TASK REQUIREMENTS: Find the lines below that include the word "agent" and report how many there are, with no other text.

DATA EXCERPTS:

§

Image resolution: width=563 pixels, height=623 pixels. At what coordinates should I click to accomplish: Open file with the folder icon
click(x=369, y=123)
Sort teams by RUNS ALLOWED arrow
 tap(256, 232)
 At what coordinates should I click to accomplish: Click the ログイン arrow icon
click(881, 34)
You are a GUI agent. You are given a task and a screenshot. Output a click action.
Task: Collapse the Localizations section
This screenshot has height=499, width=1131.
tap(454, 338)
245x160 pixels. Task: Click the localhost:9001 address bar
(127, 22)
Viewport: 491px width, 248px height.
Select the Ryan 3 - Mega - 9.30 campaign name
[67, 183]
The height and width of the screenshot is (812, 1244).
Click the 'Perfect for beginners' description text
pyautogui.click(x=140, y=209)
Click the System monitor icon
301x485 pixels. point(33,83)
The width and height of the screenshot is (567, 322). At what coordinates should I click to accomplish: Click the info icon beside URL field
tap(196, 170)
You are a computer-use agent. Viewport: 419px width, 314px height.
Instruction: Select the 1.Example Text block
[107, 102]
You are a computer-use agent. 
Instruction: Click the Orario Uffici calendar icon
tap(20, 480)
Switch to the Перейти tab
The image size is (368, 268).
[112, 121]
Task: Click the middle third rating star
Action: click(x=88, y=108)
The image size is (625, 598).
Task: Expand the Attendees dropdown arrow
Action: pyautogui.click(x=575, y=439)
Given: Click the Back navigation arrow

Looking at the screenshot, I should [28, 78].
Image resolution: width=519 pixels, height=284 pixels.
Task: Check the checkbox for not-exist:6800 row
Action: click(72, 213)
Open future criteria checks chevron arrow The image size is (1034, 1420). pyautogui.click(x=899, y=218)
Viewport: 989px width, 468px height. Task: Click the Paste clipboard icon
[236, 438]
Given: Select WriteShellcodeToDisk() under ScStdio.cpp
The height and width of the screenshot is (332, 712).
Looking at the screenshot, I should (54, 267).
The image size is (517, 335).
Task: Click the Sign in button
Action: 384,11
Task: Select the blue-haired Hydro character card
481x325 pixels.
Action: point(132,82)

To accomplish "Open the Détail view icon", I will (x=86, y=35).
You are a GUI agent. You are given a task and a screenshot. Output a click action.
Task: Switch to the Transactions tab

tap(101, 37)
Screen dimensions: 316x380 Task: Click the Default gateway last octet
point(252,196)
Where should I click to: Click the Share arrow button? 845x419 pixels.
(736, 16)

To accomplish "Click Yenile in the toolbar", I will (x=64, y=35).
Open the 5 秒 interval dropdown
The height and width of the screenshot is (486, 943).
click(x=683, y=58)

§

EXPECTED OUTPUT: 4